* WHAT YOU WILL DO:
Which of the lines below include "coordinates"? Each one should be copied out.

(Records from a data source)
####################
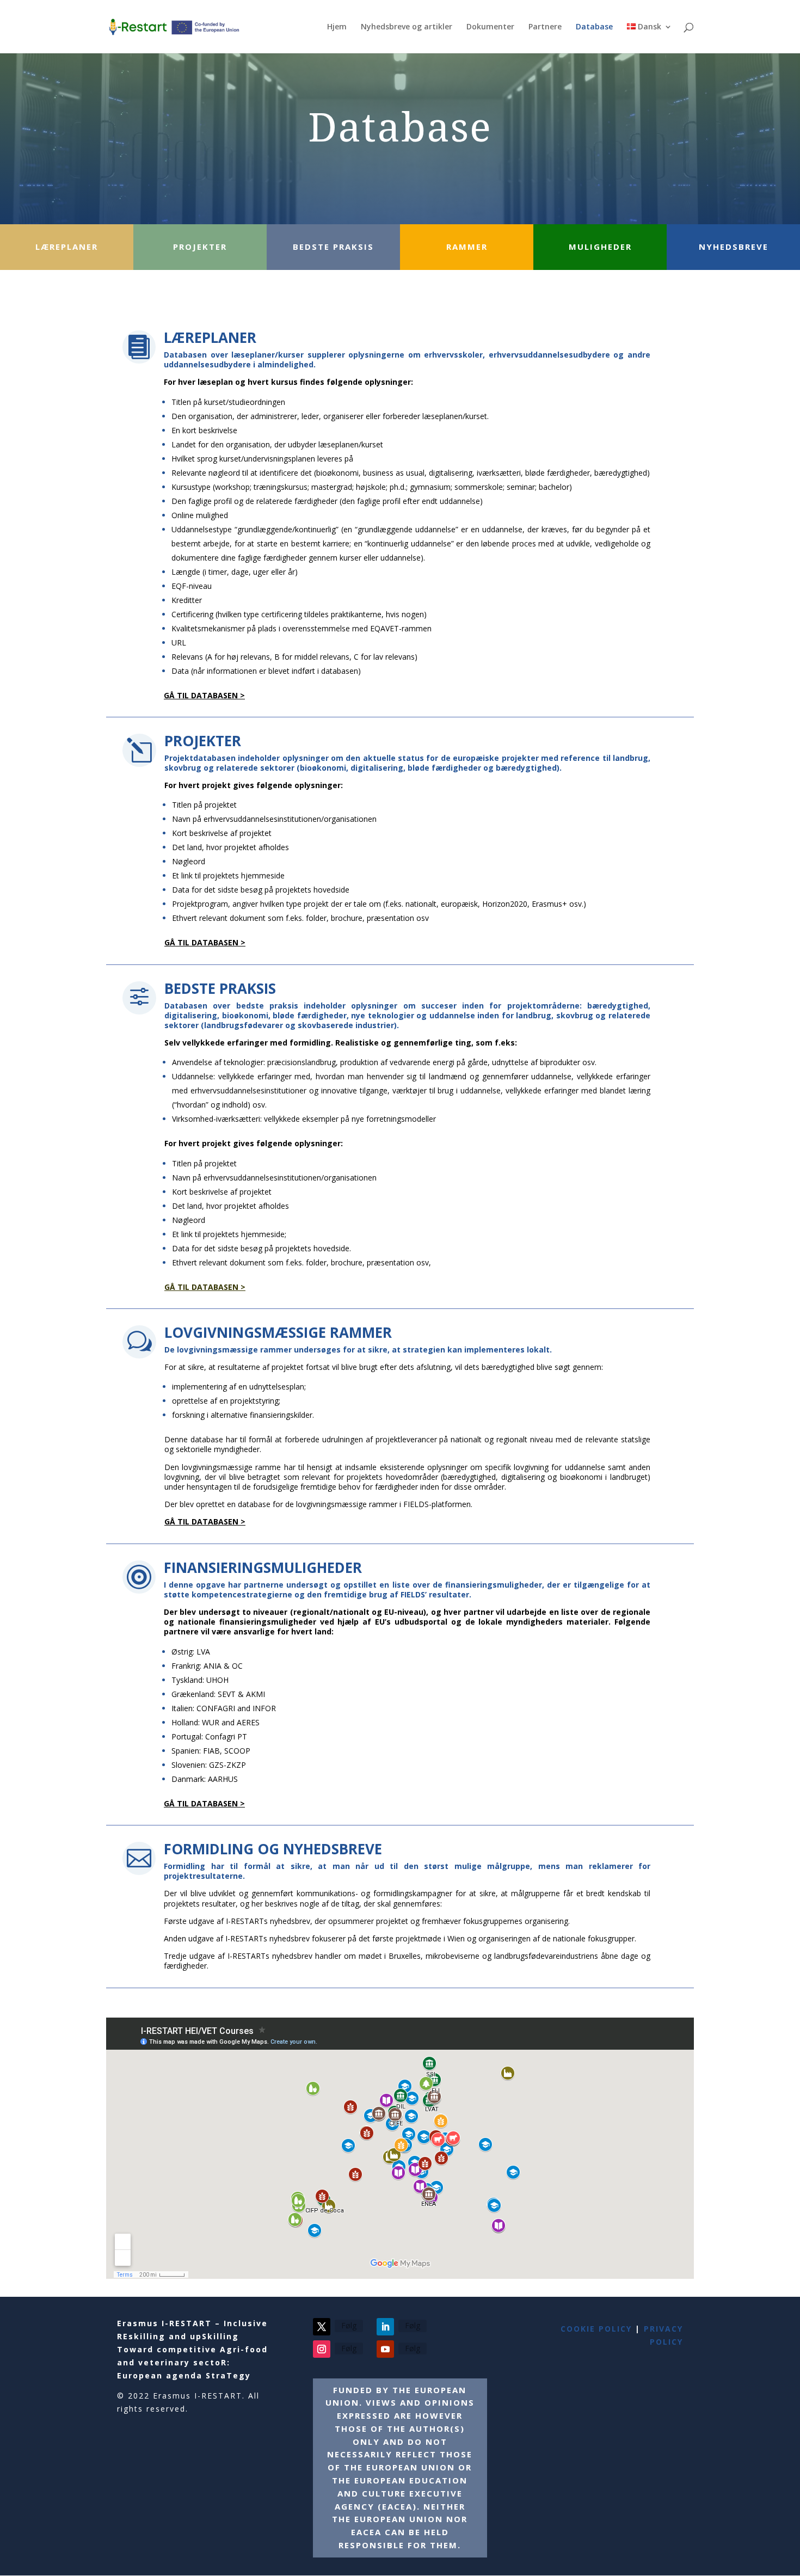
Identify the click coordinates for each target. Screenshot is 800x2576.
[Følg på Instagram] (321, 2349)
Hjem (337, 27)
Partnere (545, 27)
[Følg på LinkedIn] (385, 2326)
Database (594, 27)
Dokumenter (490, 27)
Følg (348, 2325)
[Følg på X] (321, 2326)
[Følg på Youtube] (385, 2349)
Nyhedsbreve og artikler (406, 27)
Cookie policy (596, 2328)
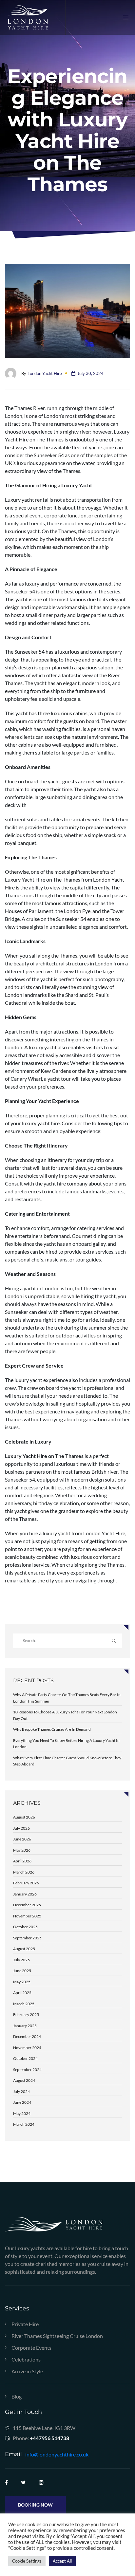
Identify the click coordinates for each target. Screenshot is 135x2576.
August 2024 (24, 2080)
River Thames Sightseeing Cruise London (57, 2336)
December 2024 (27, 2036)
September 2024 (27, 2069)
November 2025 (27, 1915)
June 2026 (22, 1839)
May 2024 (21, 2113)
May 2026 (21, 1850)
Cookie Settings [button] (27, 2561)
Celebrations (26, 2359)
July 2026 (21, 1828)
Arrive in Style (27, 2371)
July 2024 (21, 2091)
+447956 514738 (49, 2438)
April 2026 (22, 1860)
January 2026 (25, 1894)
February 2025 (26, 2014)
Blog (16, 2396)
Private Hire (25, 2324)
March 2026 (23, 1872)
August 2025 (24, 1948)
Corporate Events (31, 2347)
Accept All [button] (62, 2561)
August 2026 (24, 1817)
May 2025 (21, 1981)
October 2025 (25, 1926)
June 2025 (22, 1970)
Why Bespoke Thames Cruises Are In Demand (52, 1729)
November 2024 (27, 2047)
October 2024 (25, 2058)
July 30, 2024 (90, 373)
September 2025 (27, 1937)
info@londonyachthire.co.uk (56, 2454)
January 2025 (25, 2025)
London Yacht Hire (45, 373)
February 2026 (26, 1882)
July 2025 (21, 1959)
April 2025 (22, 1992)
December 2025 (27, 1904)
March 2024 (23, 2124)
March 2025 (23, 2003)
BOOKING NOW (35, 2505)
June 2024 (22, 2102)
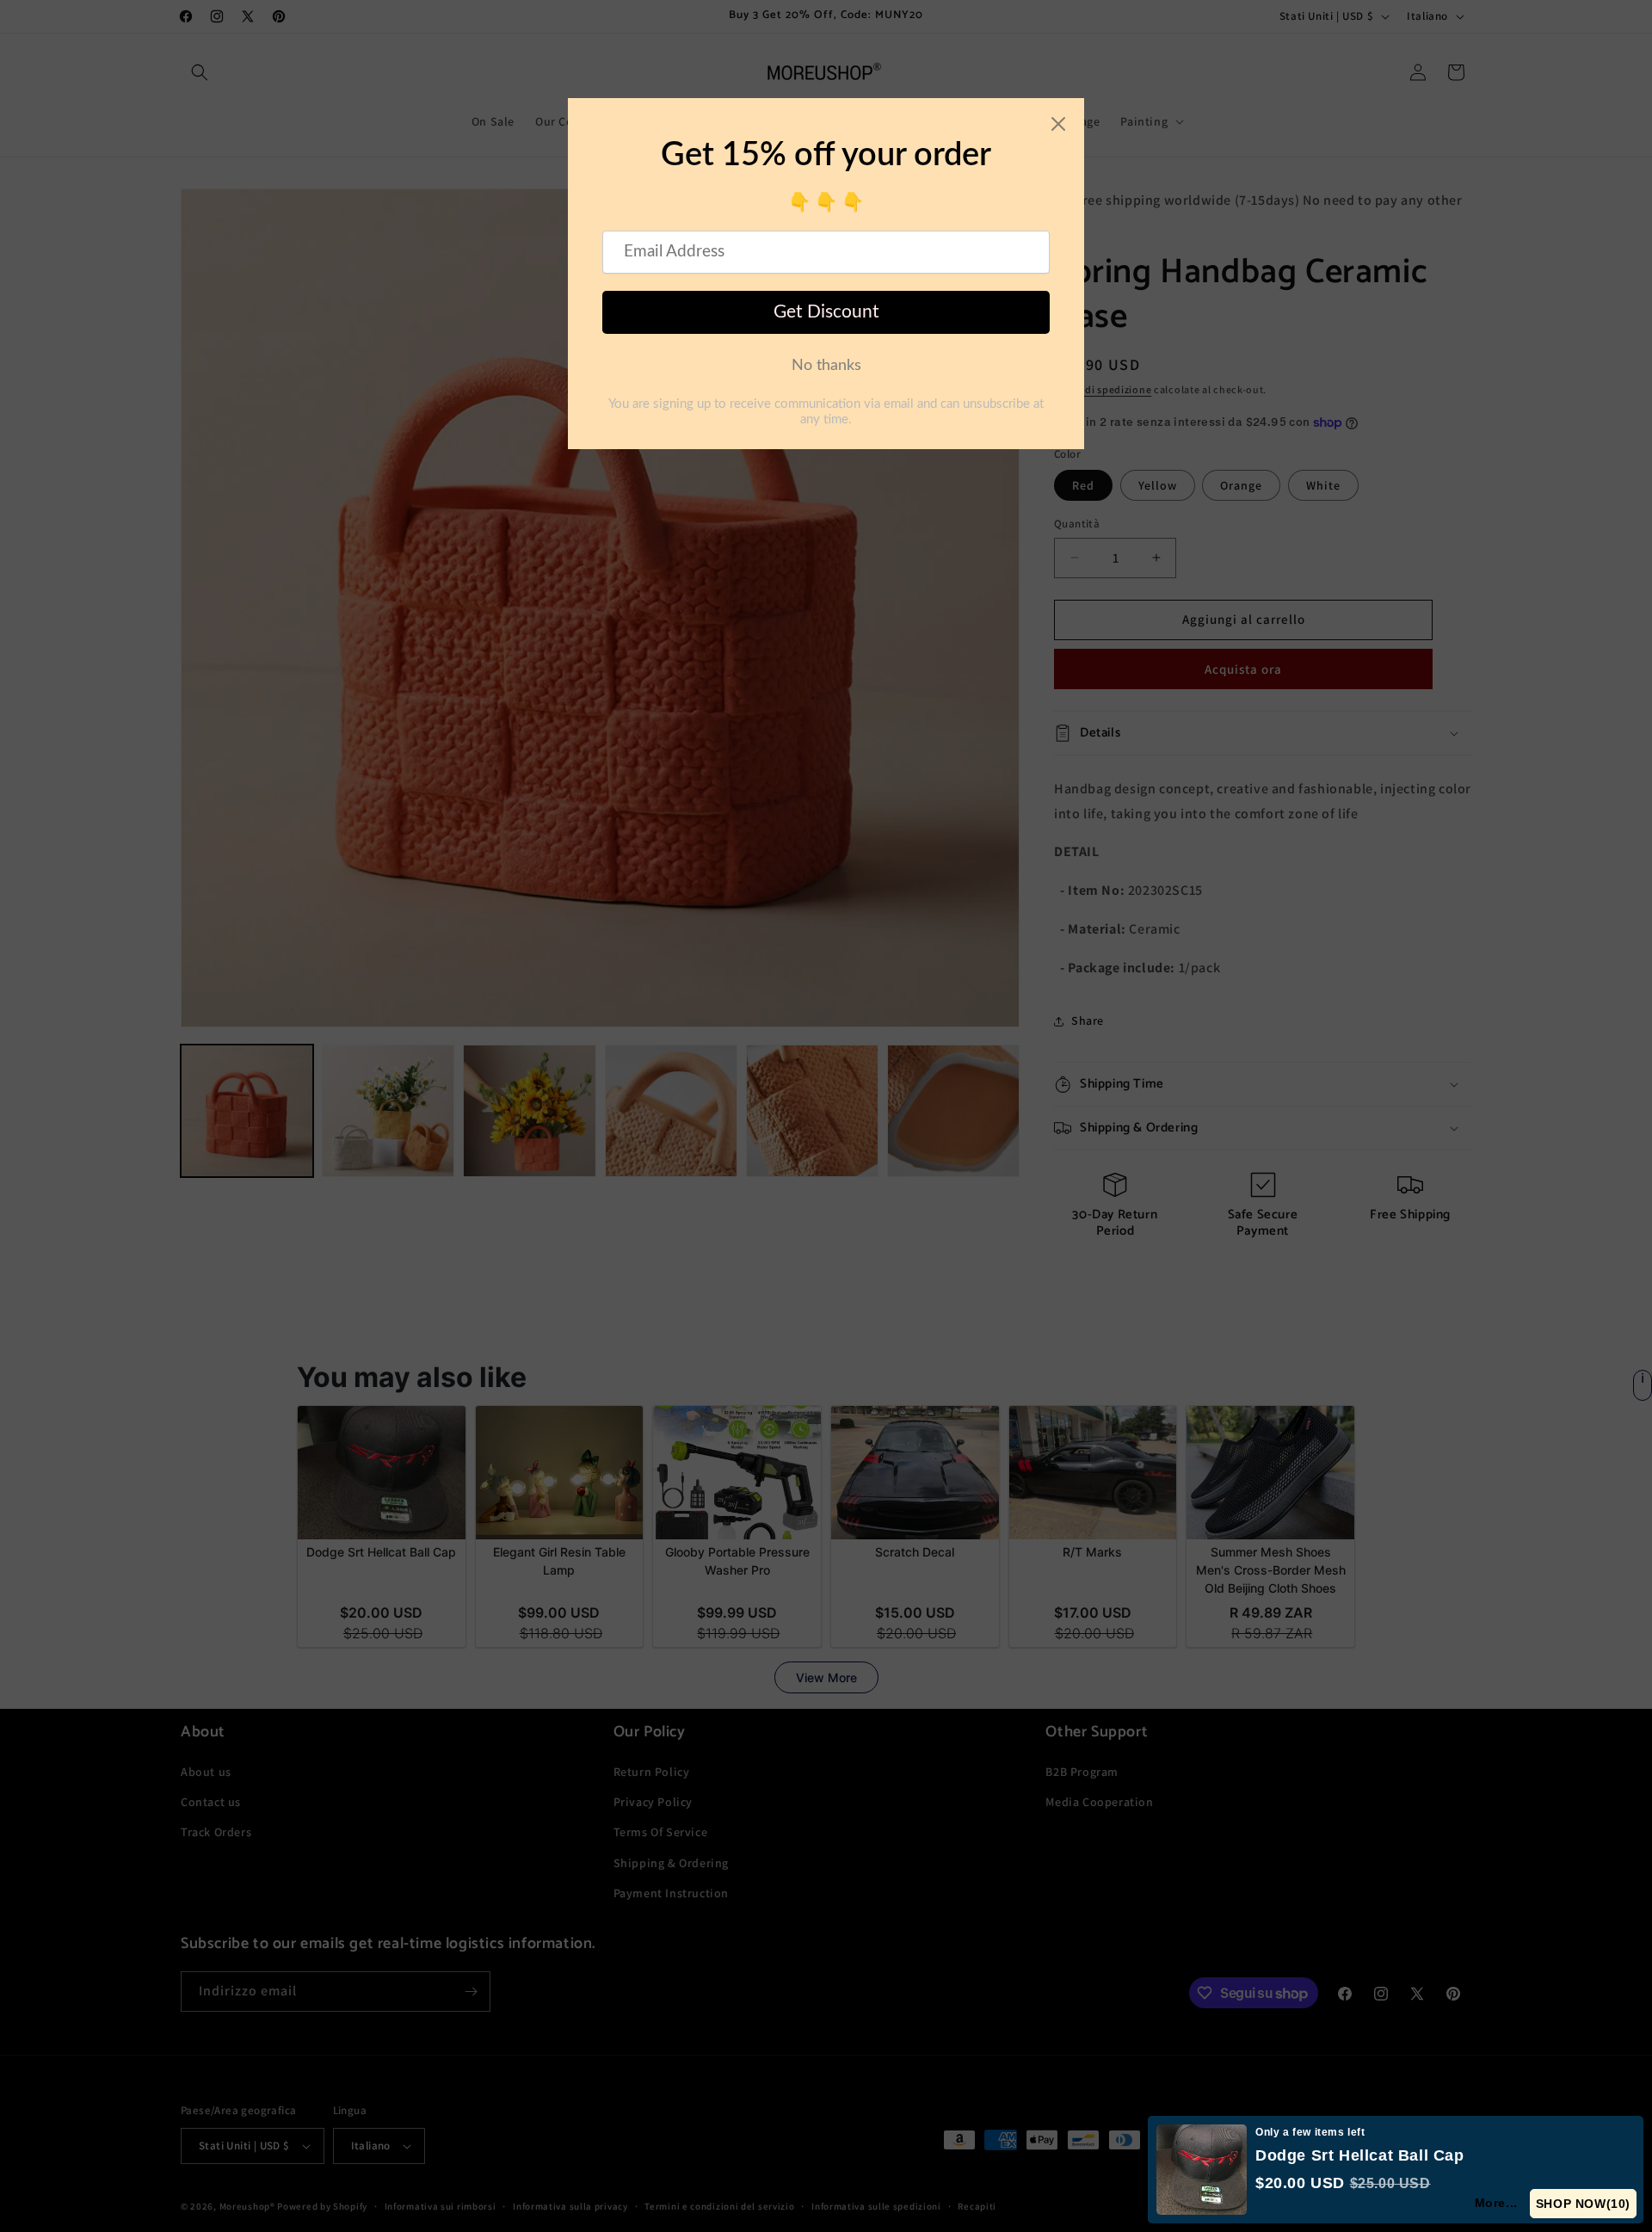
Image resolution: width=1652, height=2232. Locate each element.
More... (1503, 2203)
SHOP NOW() (1586, 2203)
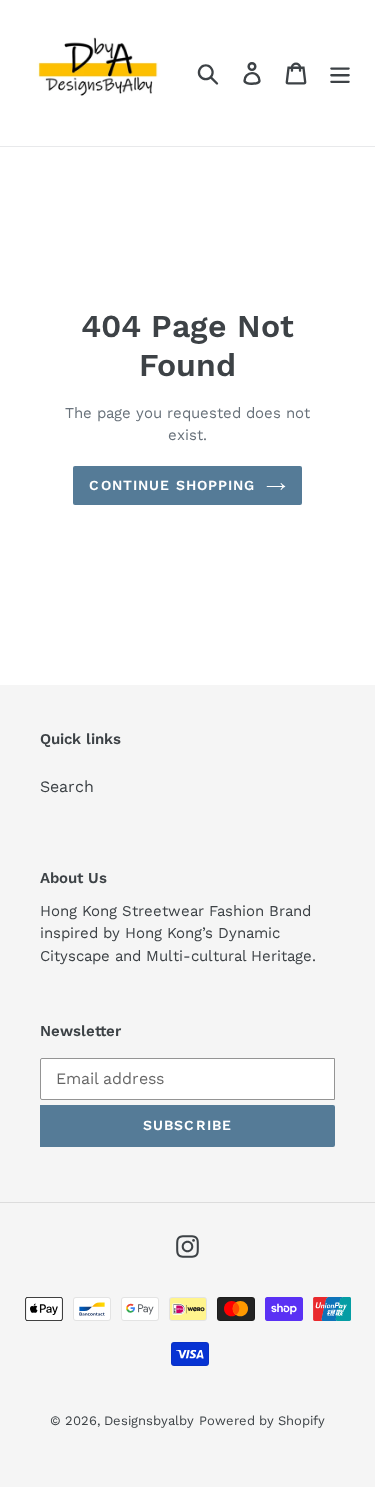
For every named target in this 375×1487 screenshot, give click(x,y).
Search (67, 786)
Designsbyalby (149, 1420)
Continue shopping (172, 485)
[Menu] (340, 73)
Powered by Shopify (262, 1420)
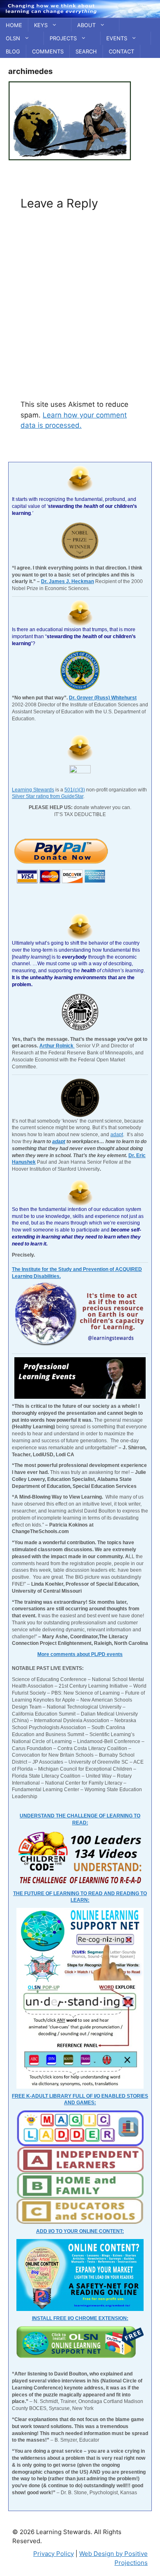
####################
* PROBLEM SOLUTION:
Identify the click coordinates for each target. Screenshot is 800x2576.
Identify the click coordinates for each target. Screenshot is 135x2576.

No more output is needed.